== Segment start ==
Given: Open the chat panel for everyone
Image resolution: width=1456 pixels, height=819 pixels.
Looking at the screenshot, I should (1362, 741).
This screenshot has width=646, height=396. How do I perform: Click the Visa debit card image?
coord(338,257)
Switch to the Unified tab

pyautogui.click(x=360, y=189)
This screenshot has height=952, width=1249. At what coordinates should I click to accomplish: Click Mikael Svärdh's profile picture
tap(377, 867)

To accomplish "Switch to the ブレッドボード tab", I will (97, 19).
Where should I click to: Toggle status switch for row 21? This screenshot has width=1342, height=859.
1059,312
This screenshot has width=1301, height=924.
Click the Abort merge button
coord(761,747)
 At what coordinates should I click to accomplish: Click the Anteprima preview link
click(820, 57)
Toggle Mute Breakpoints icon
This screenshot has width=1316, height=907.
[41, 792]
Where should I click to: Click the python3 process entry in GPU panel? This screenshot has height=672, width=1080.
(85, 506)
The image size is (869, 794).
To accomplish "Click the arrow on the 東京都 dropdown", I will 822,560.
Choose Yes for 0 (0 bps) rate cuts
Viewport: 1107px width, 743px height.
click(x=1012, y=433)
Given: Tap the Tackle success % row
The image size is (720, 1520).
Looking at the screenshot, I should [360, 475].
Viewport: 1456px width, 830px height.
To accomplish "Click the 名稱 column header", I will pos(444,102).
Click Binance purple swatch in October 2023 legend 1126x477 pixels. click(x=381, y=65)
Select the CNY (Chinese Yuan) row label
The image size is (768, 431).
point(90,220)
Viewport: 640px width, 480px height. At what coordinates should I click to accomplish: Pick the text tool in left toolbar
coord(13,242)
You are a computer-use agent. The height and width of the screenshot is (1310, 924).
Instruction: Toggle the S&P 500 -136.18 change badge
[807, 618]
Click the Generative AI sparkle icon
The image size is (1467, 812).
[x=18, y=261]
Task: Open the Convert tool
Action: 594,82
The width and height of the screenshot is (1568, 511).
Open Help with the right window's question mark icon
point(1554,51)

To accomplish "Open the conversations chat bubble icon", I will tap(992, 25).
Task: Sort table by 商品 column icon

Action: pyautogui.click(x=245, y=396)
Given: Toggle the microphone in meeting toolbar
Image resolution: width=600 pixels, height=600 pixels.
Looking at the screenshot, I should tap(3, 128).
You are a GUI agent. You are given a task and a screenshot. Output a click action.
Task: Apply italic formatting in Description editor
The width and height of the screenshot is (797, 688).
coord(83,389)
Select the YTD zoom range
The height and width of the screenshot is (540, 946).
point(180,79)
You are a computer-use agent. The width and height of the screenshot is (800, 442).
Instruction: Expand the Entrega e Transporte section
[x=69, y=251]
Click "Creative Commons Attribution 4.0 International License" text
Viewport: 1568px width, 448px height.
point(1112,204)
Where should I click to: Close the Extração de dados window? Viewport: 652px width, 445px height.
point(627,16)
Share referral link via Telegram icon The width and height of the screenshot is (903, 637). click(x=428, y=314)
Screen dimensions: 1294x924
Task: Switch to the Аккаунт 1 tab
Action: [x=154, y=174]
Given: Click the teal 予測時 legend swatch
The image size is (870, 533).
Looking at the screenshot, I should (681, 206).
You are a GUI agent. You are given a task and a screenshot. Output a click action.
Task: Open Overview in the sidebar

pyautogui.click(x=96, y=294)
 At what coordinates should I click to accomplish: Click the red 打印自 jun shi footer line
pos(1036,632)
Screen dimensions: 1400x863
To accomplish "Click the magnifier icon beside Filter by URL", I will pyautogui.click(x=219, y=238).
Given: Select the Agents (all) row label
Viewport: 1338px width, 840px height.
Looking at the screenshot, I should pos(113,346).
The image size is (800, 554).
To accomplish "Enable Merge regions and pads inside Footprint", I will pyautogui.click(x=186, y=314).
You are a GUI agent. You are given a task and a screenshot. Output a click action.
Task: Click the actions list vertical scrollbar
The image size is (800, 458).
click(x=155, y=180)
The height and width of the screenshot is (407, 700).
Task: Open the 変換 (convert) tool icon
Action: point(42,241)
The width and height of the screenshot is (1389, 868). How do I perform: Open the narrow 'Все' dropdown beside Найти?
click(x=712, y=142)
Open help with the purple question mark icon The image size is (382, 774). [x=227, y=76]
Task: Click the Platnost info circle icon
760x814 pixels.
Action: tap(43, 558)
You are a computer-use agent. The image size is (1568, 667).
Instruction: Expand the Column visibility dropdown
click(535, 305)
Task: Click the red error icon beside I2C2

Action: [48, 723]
== Segment end ==
#### Exercise
Lines holding the word "swatch" in the entries above are the ones to pull out. Copy them all.

#### Answer
Click Binance purple swatch in October 2023 legend 1126x477 pixels. click(x=381, y=65)
Given: Click the teal 予測時 legend swatch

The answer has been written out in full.